Most teams firewall inbound traffic and leave outbound wide open, but egress is how data leaves and how a second-stage payload arrives. Default-deny egress and allow only the destinations a service actually calls (its database, a specific API, DNS). At the host level the DOCKER-USER iptables chain is evaluated before Docker’s own rules, so it is the right place to enforce allow-lists; in orchestrated environments this is what NetworkPolicy egress rules do. Also bind published ports to specific interfaces (127.0.0.1) rather than 0.0.0.0 so a “local” port is not quietly public.

terminal
# default-deny egress for containers, then allow only what is needed (host firewall)
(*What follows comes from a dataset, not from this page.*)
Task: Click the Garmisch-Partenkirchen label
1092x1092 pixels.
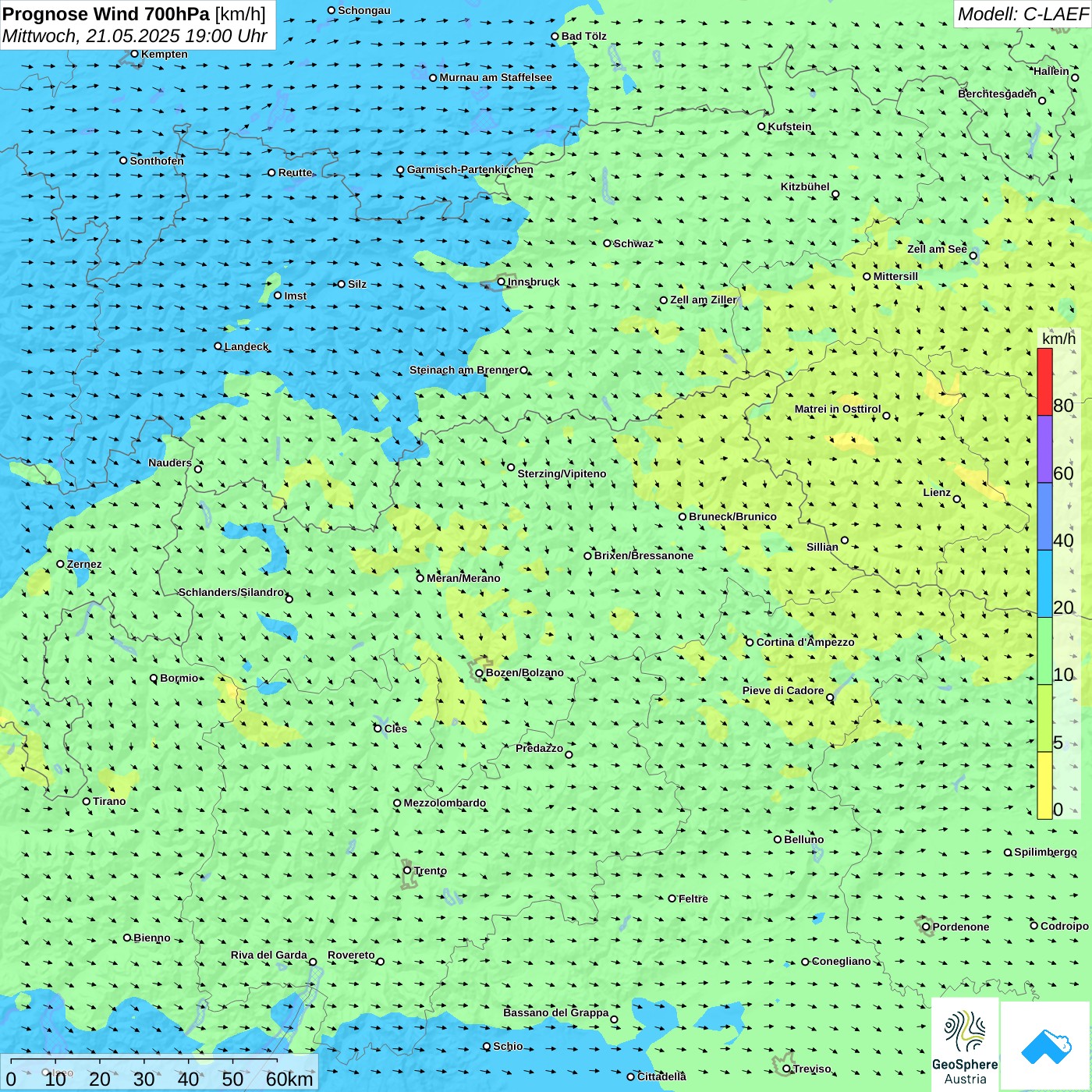Action: [x=470, y=169]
$ sudo iptables -A DOCKER-USER -m conntrack --ctstate ESTABLISHED,RELATED -j ACCEPT
$ sudo iptables -A DOCKER-USER -p udp --dport 53 -j ACCEPT # DNS
$ sudo iptables -A DOCKER-USER -d 10.0.0.0/8 -j ACCEPT # internal services
$ sudo iptables -A DOCKER-USER -j DROP # deny the rest
A flat network turns one foothold into many
The default bridge with open egress is why a single compromised container so often becomes a cluster-wide incident: the attacker scans the flat network, reaches the database directly, and exfiltrates over unrestricted outbound. Segment with user-defined/internal networks, block the metadata IP, and default-deny egress — the network is a control surface, not just plumbing.